> [Work required]
In full and without change, transcribe the records below.
──────── Material for this task
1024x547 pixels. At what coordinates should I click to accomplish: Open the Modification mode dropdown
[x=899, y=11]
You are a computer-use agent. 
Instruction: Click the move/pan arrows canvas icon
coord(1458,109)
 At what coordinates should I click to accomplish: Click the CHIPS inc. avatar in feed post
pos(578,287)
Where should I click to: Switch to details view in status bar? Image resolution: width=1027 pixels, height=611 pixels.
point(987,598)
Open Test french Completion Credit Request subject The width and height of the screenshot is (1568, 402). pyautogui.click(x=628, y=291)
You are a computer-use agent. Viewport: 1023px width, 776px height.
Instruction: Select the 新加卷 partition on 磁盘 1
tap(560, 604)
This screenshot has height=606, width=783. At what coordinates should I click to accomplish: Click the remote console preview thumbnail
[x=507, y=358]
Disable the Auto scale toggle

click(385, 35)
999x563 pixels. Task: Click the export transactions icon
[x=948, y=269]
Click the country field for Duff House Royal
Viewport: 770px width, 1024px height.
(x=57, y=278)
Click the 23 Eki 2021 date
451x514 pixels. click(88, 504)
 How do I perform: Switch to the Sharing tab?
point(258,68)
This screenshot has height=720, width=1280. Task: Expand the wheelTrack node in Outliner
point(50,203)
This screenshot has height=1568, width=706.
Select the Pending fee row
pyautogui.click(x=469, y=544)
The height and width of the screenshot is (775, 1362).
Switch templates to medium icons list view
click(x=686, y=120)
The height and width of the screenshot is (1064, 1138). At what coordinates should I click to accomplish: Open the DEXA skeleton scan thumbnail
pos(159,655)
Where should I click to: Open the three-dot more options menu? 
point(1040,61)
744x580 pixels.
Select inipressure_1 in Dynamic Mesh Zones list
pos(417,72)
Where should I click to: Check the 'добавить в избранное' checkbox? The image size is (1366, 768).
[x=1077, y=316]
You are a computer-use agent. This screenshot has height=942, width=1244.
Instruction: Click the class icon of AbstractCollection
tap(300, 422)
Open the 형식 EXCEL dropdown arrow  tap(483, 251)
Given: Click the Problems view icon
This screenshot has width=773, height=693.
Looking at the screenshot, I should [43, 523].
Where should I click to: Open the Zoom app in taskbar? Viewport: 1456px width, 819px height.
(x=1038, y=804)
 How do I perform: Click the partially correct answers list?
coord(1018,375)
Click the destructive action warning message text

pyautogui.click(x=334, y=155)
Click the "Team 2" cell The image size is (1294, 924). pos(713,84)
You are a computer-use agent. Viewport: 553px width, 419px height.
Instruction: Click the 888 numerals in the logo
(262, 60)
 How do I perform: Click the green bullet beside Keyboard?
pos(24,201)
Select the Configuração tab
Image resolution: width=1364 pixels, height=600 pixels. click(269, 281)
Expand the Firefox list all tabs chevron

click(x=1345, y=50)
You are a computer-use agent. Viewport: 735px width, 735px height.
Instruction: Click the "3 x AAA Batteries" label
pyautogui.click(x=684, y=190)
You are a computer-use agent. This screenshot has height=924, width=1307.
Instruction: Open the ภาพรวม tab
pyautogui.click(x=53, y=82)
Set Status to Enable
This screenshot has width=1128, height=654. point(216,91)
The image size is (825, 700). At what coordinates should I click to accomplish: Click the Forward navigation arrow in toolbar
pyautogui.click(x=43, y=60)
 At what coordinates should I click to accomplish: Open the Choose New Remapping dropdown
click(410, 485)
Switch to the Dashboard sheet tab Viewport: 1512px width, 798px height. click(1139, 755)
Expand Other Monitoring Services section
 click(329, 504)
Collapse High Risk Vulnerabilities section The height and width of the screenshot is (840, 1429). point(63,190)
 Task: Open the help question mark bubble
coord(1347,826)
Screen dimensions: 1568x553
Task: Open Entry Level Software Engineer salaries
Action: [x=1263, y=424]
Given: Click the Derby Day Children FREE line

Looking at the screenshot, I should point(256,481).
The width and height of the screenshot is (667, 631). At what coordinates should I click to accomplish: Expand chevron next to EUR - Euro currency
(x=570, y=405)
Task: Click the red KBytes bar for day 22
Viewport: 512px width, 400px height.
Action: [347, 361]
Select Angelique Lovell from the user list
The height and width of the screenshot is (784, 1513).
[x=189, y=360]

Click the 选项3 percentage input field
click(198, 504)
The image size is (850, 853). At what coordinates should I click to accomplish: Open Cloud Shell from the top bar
────────────────
> [The completed task]
1024x547 pixels. At what coordinates should I click to accomplish: Open the Modification mode dropdown
[x=899, y=11]
You are a computer-use agent. 
Instruction: Click the move/pan arrows canvas icon
coord(1458,109)
 At what coordinates should I click to accomplish: Click the CHIPS inc. avatar in feed post
pos(578,287)
Where should I click to: Switch to details view in status bar? Image resolution: width=1027 pixels, height=611 pixels.
point(987,598)
Open Test french Completion Credit Request subject The width and height of the screenshot is (1568, 402). pyautogui.click(x=628, y=291)
You are a computer-use agent. Viewport: 1023px width, 776px height.
Instruction: Select the 新加卷 partition on 磁盘 1
tap(560, 604)
This screenshot has height=606, width=783. At what coordinates should I click to accomplish: Click the remote console preview thumbnail
[x=507, y=358]
Disable the Auto scale toggle

click(385, 35)
999x563 pixels. Task: Click the export transactions icon
[x=948, y=269]
Click the country field for Duff House Royal
Viewport: 770px width, 1024px height.
(x=57, y=278)
Click the 23 Eki 2021 date
451x514 pixels. click(88, 504)
 How do I perform: Switch to the Sharing tab?
point(258,68)
This screenshot has height=720, width=1280. Task: Expand the wheelTrack node in Outliner
point(50,203)
This screenshot has height=1568, width=706.
Select the Pending fee row
pyautogui.click(x=469, y=544)
The height and width of the screenshot is (775, 1362).
Switch templates to medium icons list view
click(x=686, y=120)
The height and width of the screenshot is (1064, 1138). At what coordinates should I click to accomplish: Open the DEXA skeleton scan thumbnail
pos(159,655)
Where should I click to: Open the three-dot more options menu? 
point(1040,61)
744x580 pixels.
Select inipressure_1 in Dynamic Mesh Zones list
pos(417,72)
Where should I click to: Check the 'добавить в избранное' checkbox? The image size is (1366, 768).
[x=1077, y=316]
You are a computer-use agent. This screenshot has height=942, width=1244.
Instruction: Click the class icon of AbstractCollection
tap(300, 422)
Open the 형식 EXCEL dropdown arrow  tap(483, 251)
Given: Click the Problems view icon
This screenshot has width=773, height=693.
Looking at the screenshot, I should [43, 523].
Where should I click to: Open the Zoom app in taskbar? Viewport: 1456px width, 819px height.
(x=1038, y=804)
 How do I perform: Click the partially correct answers list?
coord(1018,375)
Click the destructive action warning message text

pyautogui.click(x=334, y=155)
Click the "Team 2" cell The image size is (1294, 924). pos(713,84)
You are a computer-use agent. Viewport: 553px width, 419px height.
Instruction: Click the 888 numerals in the logo
(262, 60)
 How do I perform: Click the green bullet beside Keyboard?
pos(24,201)
Select the Configuração tab
Image resolution: width=1364 pixels, height=600 pixels. click(269, 281)
Expand the Firefox list all tabs chevron

click(x=1345, y=50)
You are a computer-use agent. Viewport: 735px width, 735px height.
Instruction: Click the "3 x AAA Batteries" label
pyautogui.click(x=684, y=190)
You are a computer-use agent. This screenshot has height=924, width=1307.
Instruction: Open the ภาพรวม tab
pyautogui.click(x=53, y=82)
Set Status to Enable
This screenshot has width=1128, height=654. point(216,91)
The image size is (825, 700). At what coordinates should I click to accomplish: Click the Forward navigation arrow in toolbar
pyautogui.click(x=43, y=60)
 At what coordinates should I click to accomplish: Open the Choose New Remapping dropdown
click(410, 485)
Switch to the Dashboard sheet tab Viewport: 1512px width, 798px height. click(1139, 755)
Expand Other Monitoring Services section
 click(329, 504)
Collapse High Risk Vulnerabilities section The height and width of the screenshot is (840, 1429). point(63,190)
 Task: Open the help question mark bubble
coord(1347,826)
Screen dimensions: 1568x553
Task: Open Entry Level Software Engineer salaries
Action: [x=1263, y=424]
Given: Click the Derby Day Children FREE line

Looking at the screenshot, I should point(256,481).
The width and height of the screenshot is (667, 631). At what coordinates should I click to accomplish: Expand chevron next to EUR - Euro currency
(x=570, y=405)
Task: Click the red KBytes bar for day 22
Viewport: 512px width, 400px height.
Action: [347, 361]
Select Angelique Lovell from the user list
The height and width of the screenshot is (784, 1513).
[x=189, y=360]

Click the 选项3 percentage input field
click(198, 504)
The image size is (850, 853). At what coordinates should I click to accomplish: Open Cloud Shell from the top bar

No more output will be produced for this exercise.